=== Security.txt Manager ===
Contributors:      handyplugins, m_uysl
Tags:              security.txt, security, responsible disclosure, bug bounty
Requires at least: 5.7
Tested up to:      7.0
Requires PHP:      7.2
Stable tag:        1.2
License:           GPLv2 or later
License URI:       http://www.gnu.org/licenses/gpl-2.0.html
Donate link:       https://handyplugins.co/donate/

Create and manage your security.txt from within WordPress. The easiest way to manage security policy.

== Description ==

This powerful yet user-friendly WordPress plugin enables you to create, edit, and manage your "security.txt" file directly from the WordPress dashboard. As one of the most critical files on any site, the "security.txt" file communicates your security policy and contact information to security researchers.

=== What is security.txt? ===

A proposed standard which allows websites to define security policies.

[Read the RFC](https://www.rfc-editor.org/rfc/rfc9116)

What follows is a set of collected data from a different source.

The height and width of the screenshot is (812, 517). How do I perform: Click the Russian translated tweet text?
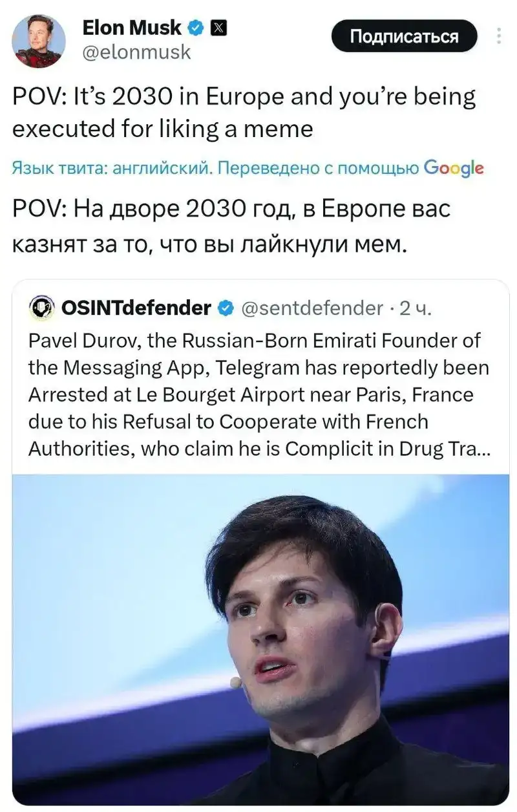(230, 226)
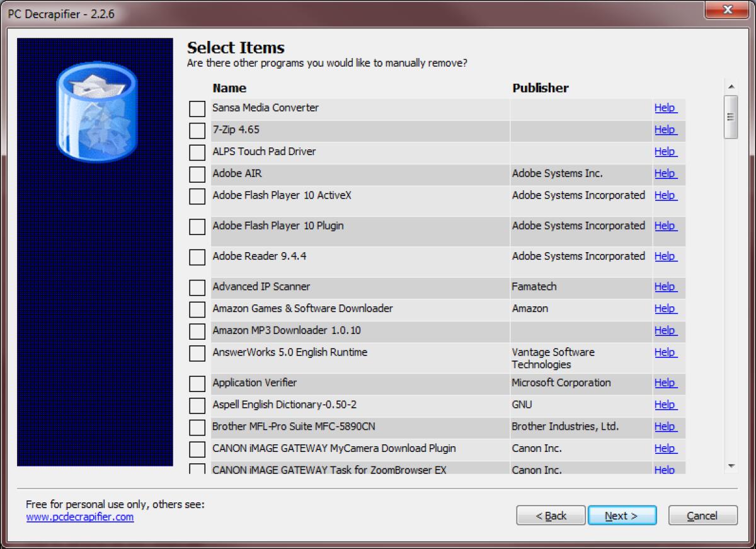Check the Adobe AIR checkbox
The height and width of the screenshot is (549, 756).
point(196,174)
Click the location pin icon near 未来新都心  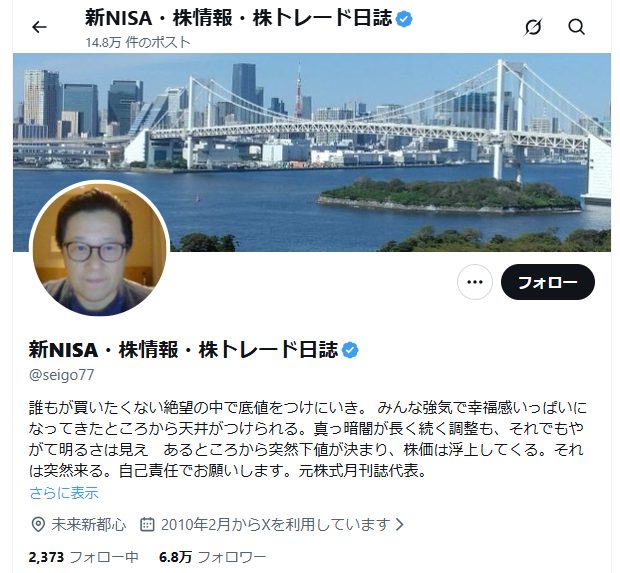coord(38,525)
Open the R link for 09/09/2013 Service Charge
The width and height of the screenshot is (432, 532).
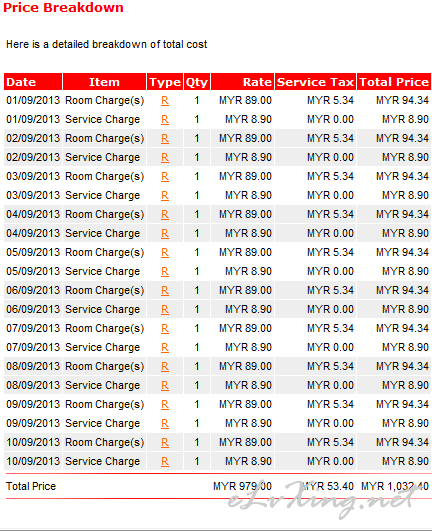165,424
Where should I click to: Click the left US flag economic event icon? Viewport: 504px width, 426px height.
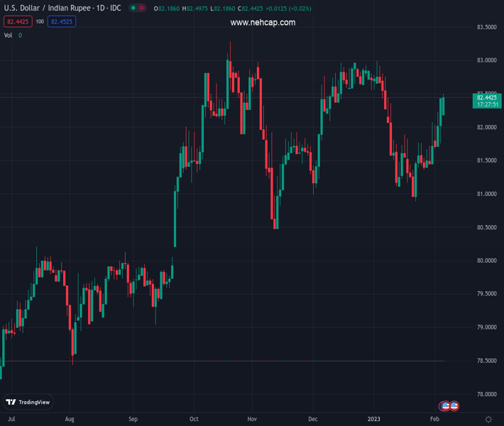pyautogui.click(x=445, y=406)
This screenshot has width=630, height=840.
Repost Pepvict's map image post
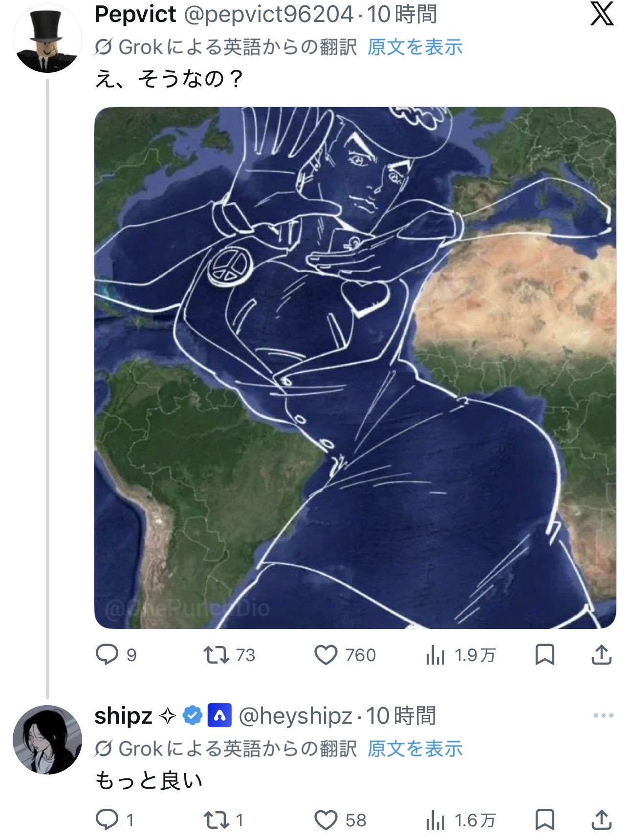217,655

===  Can I use this with multisite? ===

Yes! However, if you are using a subfolder installation it will only work for the main site. This is because you can only have one `security.txt` for a given domain or subdomain per the [security.txt spec](https://www.rfc-editor.org/rfc/rfc9116#section-3.1).


=== Technical Notes ===

* Requires PHP 7.2+.
* Requires WordPress 5.7+.
* Rewrites need to be enabled. Without rewrites, WordPress cannot know to supply `/security.txt` when requested.
* The plugin registers rewrite rules for `/.well-known/security.txt` and `/security.txt`; server-level rules may be needed if your web server handles those paths before WordPress.
* Your site URL must not contain a path (e.g. `https://example.com/site/` or path-based multisite installs). [Learn more on spec](https://www.rfc-editor.org/rfc/rfc9116#section-3.1).

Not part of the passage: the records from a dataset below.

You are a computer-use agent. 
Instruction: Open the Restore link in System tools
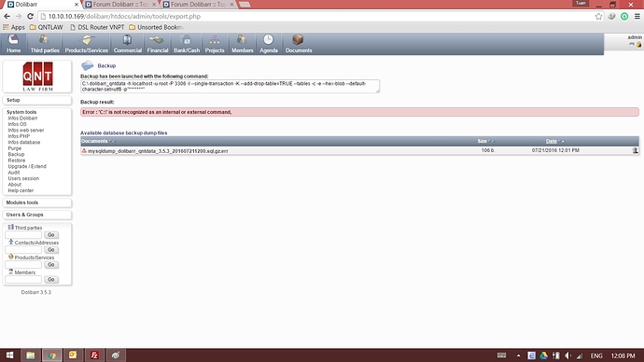(x=17, y=160)
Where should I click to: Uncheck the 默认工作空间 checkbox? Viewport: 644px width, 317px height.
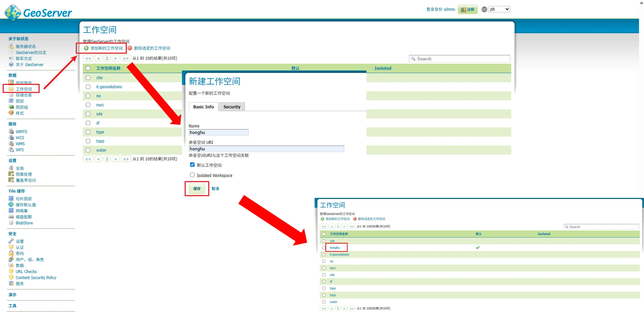coord(192,165)
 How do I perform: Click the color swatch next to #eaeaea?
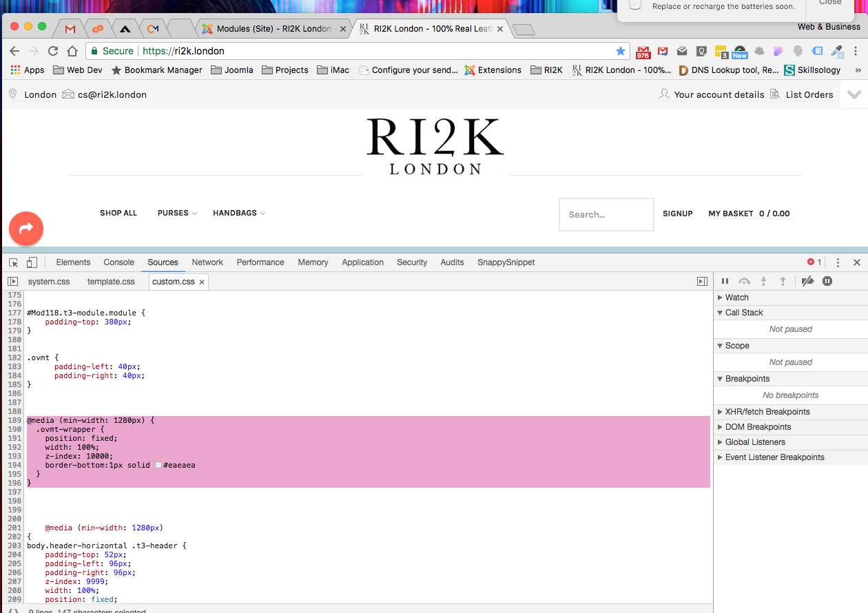click(x=158, y=464)
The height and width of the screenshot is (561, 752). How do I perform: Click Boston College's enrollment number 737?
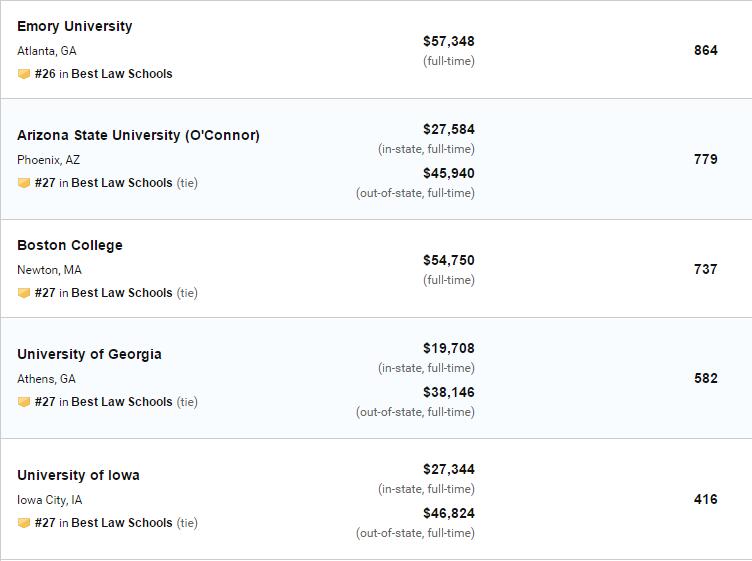705,269
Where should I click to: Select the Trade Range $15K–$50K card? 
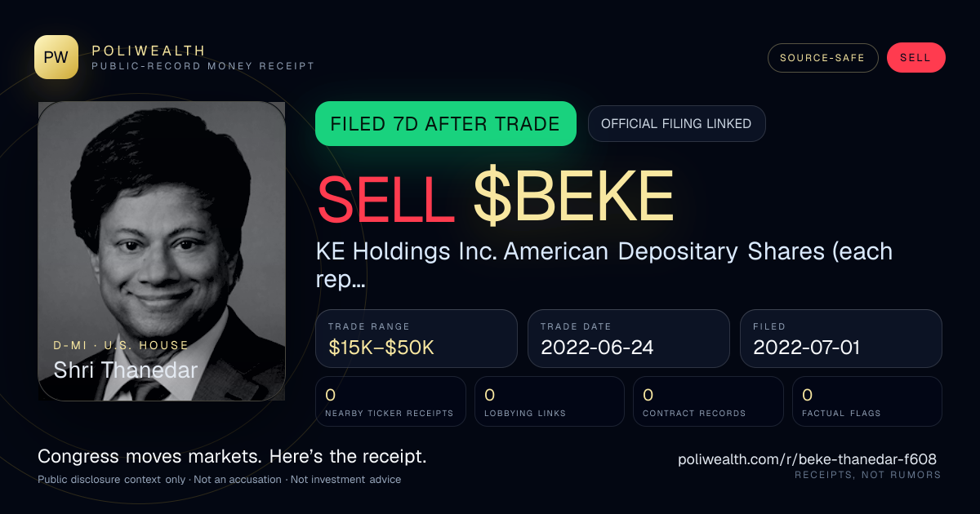click(417, 339)
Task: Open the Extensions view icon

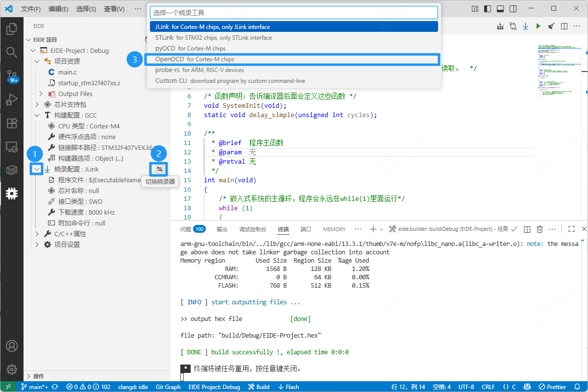Action: pos(12,123)
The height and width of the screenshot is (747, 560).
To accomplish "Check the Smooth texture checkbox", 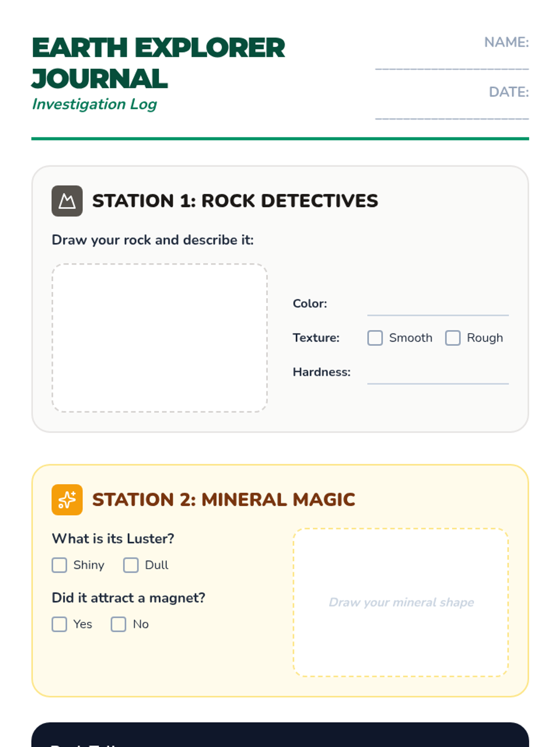I will coord(375,338).
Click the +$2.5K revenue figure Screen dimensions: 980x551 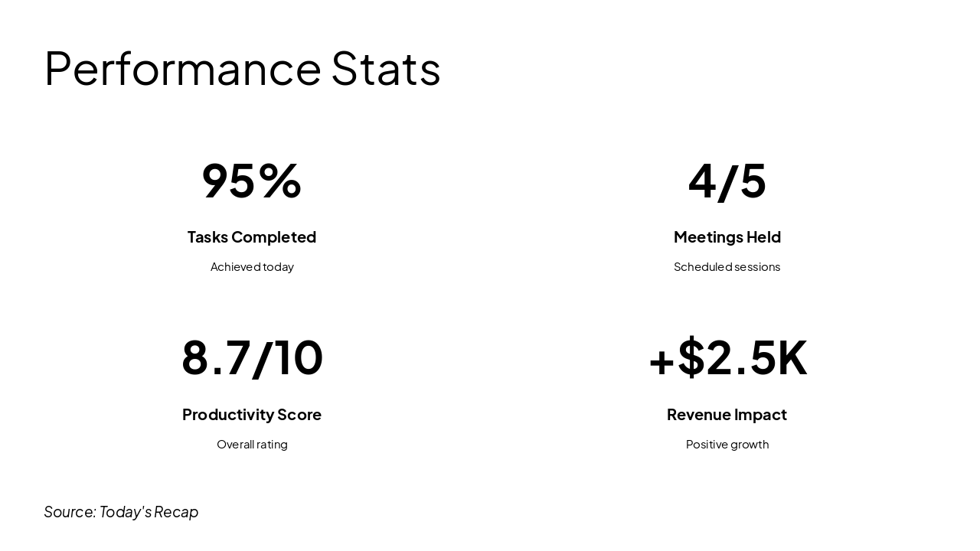coord(727,358)
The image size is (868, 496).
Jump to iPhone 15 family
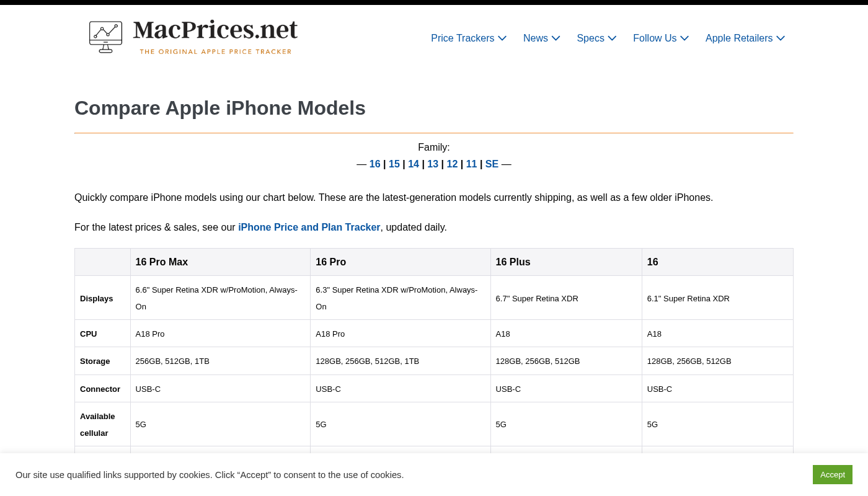tap(394, 164)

= Contributing & Bug Report =
Bug reports and pull requests are welcome on [Github](https://github.com/HandyPlugins/security-txt-manager).


__If you like Security.txt Manager, then consider checking out our other projects:__

* <a href="https://poweredcache.com/" rel="friend">Powered Cache</a> – Caching and optimization for WordPress to help improve PageSpeed and Core Web Vitals.
* <a href="https://handyplugins.co/magic-login-pro/" rel="friend">Magic Login Pro</a> – Easy, secure, and passwordless authentication for WordPress.
* <a href="https://handyplugins.co/sessionquota-pro/" rel="friend">SessionQuota Pro</a> – Limit concurrent sessions in WordPress.
* <a href="https://handyplugins.co/stream-integration-pro/" rel="friend">Stream Integration Pro</a> – Upload, sync, restore, and manage WordPress videos with Cloudflare Stream.
* <a href="https://handyplugins.co/easy-text-to-speech/" rel="friend">Easy Text-to-Speech</a> – Convert written content into high-quality synthesized speech for WordPress.
* <a href="https://handyplugins.co/handywriter/" rel="friend">Handywriter</a> – AI-powered writing assistant for WordPress.
* <a href="https://handyplugins.co/paddlepress-pro/" rel="friend">PaddlePress PRO</a> – Paddle plugin for WordPress.


== Installation ==

= Manual Installation =

1. Upload the entire `/security-txt-manager` directory to the `/wp-content/plugins/` directory.
2. Activate Security.txt Manager through the 'Plugins' menu in WordPress.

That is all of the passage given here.